Rick Augsburger, whose phone call to CJP days after 9/11 led to the creation of STAR, says the disaster-relief community today is far better prepared to recognize and address the psychological impacts of disasters. While STAR can’t take full credit for that, it played an early and important role in introducing trauma awareness to these groups, says Augsburger, now the managing director of the KonTerra group, a consulting firm based in Washington D.C. that focuses on improving clarity, resilience and learning in domestic and international organizations. Growing awareness of and interest in trauma-related issues extends beyond disaster-relief agencies (see article).
“Because of the work we’ve done over the last 18 years here, people have started to pay attention to trauma,” says Barry Hart. “The major funders out there are becoming more and more aware of the need to incorporate trauma elements into the larger peacebuilding framework.”
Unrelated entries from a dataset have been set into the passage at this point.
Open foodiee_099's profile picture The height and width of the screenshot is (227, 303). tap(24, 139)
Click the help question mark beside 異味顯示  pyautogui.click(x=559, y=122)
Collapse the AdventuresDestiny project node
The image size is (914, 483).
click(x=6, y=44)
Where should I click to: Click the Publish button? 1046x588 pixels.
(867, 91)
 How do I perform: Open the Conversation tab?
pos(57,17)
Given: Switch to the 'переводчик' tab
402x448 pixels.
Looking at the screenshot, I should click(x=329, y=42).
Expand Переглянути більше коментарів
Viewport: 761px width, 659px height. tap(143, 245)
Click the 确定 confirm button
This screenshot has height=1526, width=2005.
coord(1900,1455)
Looking ahead, this new, wider interest in trauma awareness represents an opportunity for STAR to provide consultation, trainings and workshops to equip organizations with staff who are able to do trauma-sensitive programming (see article). “As more individuals want to share STAR with others, the program is facing the challenge of making sure that what others call STAR includes the complex mix of psychosocial trauma healing, restorative justice and conflict transformation components that make STAR unique,” says Jayne Docherty, incoming program director for CJP. “We’re working on a process for certifying STAR trainers and practitioners that will be available to students in the MA program as well as to other individuals.”